* [Page excerpt]
Background:Mobile technologies and devices effectively maintain health and well-being is a promising opportunity for health policymakers and relevant stakeholders.
Objectives:The current study aimed to evaluate a mhealth program to promote smoking prevention behaviors among university students in northern Iraq. The integrative model of factors influencing smoking behavior (IMFISB) was used as a theoretical framework.
Methods:This quasi-experimental research study was conducted on 150 Kurdish students of Raparin University in northern Iraq. University students were randomly divided into intervention (n = 75) or control (n = 75) groups. The mhealth theory-based intervention program was evaluated using the mobile application (Avoid Smoking) in eight sessions. The data was collected using a questionnaire before and two months after the program’s implementation and analyzed in SPSS software version 16.
Results:The effect size was estimated as "small" for belief, value, and family pressure. The effect size was estimated as “medium" for knowledge, attitude, peer pressure, self-image, and intention. The average response for smoking prevention behaviors was 15.17, which significantly increased to 16.88 after program implementation among the intervention group (P < 0.001), and the effect size was estimated to be "medium" for smoking prevention behaviors.
Conclusions:Based on the results, smoking prevention interventions can be effective among students using mobile health evidence-based interventions.
Smoking is a significant behavioral risk factor with an attributable health burden worldwide (1). Cigarette smoking is a significant threat to public health as the world’s largest preventable cause of death, with approximately eight million premature deaths annually (2). Smoking continues to have a high prevalence worldwide, despite the evidence that it harms people’s health and those around them (36.7% prevalence in men and 7.8% in women) (3). Almost 1.3 billion people aged 15 and older smoke worldwide, 80% living in low- and middle-income countries (LMICs). It is estimated that the number of smokers will increase in developing countries. For example, the findings of a study indicated that smoking among adolescents in LMICs is more than four times the rate in the UK (4). Smoking usually begins during adolescents and has become more common among young people in recent years (5).

* [Assignment] Can you rewrite the stretch of the smoking-prevention study from "Smoking is a significant behavioral" through "recent years (5).", updating "preventable" to "avoidable"?

* [Saved entries]
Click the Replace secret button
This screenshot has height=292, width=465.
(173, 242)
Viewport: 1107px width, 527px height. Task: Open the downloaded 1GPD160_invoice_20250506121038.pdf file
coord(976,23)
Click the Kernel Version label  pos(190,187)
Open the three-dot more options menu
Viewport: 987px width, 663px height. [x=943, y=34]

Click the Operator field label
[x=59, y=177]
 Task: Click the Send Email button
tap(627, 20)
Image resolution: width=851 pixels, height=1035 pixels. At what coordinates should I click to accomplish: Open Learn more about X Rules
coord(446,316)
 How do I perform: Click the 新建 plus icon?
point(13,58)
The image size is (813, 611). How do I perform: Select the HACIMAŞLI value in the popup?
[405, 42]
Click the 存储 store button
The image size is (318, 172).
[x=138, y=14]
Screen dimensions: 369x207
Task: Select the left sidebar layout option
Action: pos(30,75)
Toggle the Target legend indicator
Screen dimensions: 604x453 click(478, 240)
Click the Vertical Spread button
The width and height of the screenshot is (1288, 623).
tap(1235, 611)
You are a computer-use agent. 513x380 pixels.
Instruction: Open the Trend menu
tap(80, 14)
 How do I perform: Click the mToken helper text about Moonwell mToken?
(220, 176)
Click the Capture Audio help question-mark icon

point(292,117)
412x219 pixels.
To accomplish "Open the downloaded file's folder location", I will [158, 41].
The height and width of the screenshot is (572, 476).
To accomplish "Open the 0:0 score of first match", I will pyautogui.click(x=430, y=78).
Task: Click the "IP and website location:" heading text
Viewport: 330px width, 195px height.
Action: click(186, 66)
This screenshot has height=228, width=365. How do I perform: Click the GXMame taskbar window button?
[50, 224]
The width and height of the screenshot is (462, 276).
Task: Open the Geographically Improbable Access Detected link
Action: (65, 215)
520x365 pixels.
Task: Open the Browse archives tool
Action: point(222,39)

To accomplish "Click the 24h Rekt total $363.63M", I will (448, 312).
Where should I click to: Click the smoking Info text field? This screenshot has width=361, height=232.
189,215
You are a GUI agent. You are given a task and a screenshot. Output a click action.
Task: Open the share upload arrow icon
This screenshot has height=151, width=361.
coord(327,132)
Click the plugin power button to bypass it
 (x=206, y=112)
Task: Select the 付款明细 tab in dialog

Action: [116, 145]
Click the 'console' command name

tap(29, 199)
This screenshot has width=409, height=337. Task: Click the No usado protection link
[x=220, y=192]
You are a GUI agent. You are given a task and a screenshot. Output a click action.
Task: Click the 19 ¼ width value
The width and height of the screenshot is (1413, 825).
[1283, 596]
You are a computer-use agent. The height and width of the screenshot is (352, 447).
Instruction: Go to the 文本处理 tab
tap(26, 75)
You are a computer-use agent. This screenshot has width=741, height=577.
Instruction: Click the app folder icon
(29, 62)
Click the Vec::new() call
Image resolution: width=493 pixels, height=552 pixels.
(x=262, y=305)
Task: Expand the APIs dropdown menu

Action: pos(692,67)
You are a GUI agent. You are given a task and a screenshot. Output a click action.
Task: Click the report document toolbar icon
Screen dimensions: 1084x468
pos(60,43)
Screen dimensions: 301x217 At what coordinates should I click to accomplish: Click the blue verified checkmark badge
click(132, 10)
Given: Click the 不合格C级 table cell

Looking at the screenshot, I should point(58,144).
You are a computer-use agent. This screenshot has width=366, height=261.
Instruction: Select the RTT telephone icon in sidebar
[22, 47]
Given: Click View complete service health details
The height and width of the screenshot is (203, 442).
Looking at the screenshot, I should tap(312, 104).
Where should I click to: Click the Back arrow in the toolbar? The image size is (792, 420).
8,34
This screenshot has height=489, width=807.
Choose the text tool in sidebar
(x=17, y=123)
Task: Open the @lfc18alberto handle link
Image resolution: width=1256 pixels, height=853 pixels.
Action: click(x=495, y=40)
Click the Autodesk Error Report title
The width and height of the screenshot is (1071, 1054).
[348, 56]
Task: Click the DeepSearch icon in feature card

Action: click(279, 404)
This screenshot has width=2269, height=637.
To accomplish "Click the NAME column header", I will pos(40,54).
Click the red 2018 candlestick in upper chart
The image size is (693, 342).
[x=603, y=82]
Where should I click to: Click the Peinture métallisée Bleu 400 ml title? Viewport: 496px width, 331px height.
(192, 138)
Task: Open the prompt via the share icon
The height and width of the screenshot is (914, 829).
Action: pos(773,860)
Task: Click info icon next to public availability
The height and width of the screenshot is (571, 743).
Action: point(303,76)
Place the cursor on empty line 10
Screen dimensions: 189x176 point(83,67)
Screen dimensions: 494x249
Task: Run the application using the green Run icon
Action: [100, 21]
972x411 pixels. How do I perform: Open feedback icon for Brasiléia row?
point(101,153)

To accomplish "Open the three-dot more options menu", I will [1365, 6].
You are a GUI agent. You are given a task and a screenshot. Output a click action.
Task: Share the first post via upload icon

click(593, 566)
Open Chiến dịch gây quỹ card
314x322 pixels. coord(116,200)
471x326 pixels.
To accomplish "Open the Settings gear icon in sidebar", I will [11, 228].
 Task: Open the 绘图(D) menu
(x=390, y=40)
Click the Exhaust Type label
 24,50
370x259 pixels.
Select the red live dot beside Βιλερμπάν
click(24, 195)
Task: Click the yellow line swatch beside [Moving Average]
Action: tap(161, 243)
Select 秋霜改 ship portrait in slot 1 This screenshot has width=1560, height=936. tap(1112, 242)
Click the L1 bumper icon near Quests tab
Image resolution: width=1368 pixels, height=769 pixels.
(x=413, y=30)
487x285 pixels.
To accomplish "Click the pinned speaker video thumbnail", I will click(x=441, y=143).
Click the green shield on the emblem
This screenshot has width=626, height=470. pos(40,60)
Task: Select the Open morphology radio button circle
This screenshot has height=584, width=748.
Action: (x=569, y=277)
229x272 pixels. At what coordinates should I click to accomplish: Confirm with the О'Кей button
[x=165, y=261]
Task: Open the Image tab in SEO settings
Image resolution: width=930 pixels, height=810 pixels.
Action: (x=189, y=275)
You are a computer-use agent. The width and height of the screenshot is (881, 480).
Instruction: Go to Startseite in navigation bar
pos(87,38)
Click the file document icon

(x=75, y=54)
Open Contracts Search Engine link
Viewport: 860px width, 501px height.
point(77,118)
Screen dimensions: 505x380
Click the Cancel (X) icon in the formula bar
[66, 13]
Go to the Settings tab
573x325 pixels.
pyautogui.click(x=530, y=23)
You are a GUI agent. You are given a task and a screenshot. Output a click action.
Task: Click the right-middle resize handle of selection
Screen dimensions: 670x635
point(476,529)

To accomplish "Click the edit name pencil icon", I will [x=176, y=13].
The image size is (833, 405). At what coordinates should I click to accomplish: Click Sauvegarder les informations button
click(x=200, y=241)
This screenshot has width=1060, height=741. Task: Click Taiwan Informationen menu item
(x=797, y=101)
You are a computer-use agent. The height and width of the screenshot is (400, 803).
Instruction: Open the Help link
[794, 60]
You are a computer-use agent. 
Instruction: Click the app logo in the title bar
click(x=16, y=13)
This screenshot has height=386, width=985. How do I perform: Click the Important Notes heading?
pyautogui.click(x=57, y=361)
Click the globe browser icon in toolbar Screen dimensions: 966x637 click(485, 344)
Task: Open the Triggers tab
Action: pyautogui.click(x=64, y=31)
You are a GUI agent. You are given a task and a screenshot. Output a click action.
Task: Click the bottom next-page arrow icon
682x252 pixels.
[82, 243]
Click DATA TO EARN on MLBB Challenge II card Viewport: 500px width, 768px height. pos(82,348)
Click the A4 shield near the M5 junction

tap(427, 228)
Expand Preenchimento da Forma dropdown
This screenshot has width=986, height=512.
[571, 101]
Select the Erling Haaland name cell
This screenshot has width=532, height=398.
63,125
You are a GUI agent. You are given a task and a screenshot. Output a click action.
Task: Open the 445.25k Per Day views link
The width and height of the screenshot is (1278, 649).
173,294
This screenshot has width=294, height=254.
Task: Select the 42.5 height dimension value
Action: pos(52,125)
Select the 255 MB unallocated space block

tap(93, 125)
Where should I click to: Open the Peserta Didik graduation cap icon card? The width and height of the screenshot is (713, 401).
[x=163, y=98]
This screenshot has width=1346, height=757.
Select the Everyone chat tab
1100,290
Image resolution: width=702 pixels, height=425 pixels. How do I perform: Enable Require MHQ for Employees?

* [Exercise answer]
Smoking is a significant behavioral risk factor with an attributable health burden worldwide (1). Cigarette smoking is a significant threat to public health as the world’s largest avoidable cause of death, with approximately eight million premature deaths annually (2). Smoking continues to have a high prevalence worldwide, despite the evidence that it harms people’s health and those around them (36.7% prevalence in men and 7.8% in women) (3). Almost 1.3 billion people aged 15 and older smoke worldwide, 80% living in low- and middle-income countries (LMICs). It is estimated that the number of smokers will increase in developing countries. For example, the findings of a study indicated that smoking among adolescents in LMICs is more than four times the rate in the UK (4). Smoking usually begins during adolescents and has become more common among young people in recent years (5).